Years back, Western culture has refrained from increasing the intrinsic value or purpose of works due to artistic development. We may not feel comfortable saying that anymore, but our respect for art must be based on the endless assumption that art is good for us. If we do not believe this, our devotion to money, time and research will make sense. How can art be good for us? I believe the answer is that art is a healing tool. The value of art lies in our ability to inspire, comfort, guide us to better and contribute to a more prosperous life, individually and collectively.
Opposition to this view is understandable today, as treatment involves questionable, or at least inaccessible, ways to improve mental health. When I say that art is a cure, I don't mean to share a cure, I mean to have ambitious goals. It's to help us manage our lives better. Some dominant ways of thinking about art seem to ignore or reject this goal, but the final argument is therapeutic.
His artistic ability to strike is still a powerful source of contemporary charm. We know we can be arrogant individually and collectively. Art is valid when it confuses or surprises us. In particular, we are exposed to the artificial oblivion of certain norms. For example, it was already assumed that women were not allowed to vote and that the study of ancient Greek dominated the British school curriculum. It is now easy to see that such preparation is not inevitable. Changes and developments were opened.
When Sebastian Arazuriz created the dollar sign as a common symbol in Manhattan, his idea was to force passers-by to fundamentally reconsider the role of money in everyday life, undermining our ruthless commitment to business and perhaps inspiration. The design environment should be fairer. And wealth distribution (if it is seen as an incentive to work hard and get rich, it would be a complete misunderstanding of the work.) However, the value-based approach depends on therapeutic assumptions. Shock can be valuable because it provides better mental clarity, more attention to complexity and subtlety, and can be more questionable. The overall goal is psychological recovery. But when we look for other adjustments in our mood or cognition, shocks come to us. We may have doubts and concerns and need wise approval. We can get lost in the maze of the complex and need simplification ; We can be very pessimistic and need encouragement. This shock assumes that our main problem is masturbation and makes our fans happy. But in the end, this is a limited response to misconceptions, shyness or small or unconscious reactions.

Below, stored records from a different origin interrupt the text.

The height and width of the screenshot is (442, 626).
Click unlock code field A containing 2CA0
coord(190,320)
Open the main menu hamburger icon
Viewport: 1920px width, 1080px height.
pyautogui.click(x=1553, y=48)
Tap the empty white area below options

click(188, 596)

Another way to address these shortcomings is to seek a deeper understanding of the past. Healing from the Mad by Vitore Carpaccio presents a rare visual image of the Rialto Bridge, which provides a wealth of information about Venetian architecture around 1500, as it was still made of wood before it was rebuilt. The civic role of religion (and its intersection with business), noble and gondola rides, how ordinary people wear their hair, and so on. We can also have a brief look at how the painter imagines the past. The ritual depicted was painted 100 years before the painting. We learned about art economics that the image is part of a collection commissioned by a wealthy business organization. Visually, the richness of the past makes us imagine hitting wooden bridges, traveling along canals in indoor cable cars, and living in a community that believes in miracles. It is part of the government's ideology. We value such historical information for a number of reasons. Because we want to know more about our ancestors and how they lived, and we hope to gain insight into these distant peoples and cultures. But these efforts ultimately boil down to one idea. That we can benefit from confronting the history revealed in art. In other words, the historical approach does not deny that the value of art is ultimately therapeutic. Even if art tends to forget or ignore it, it assumes this. Thus, the irony of academic opposition to the idea of a therapeutic application of art (at least). Scholarships are only of value to achieve goals that highlight our current needs.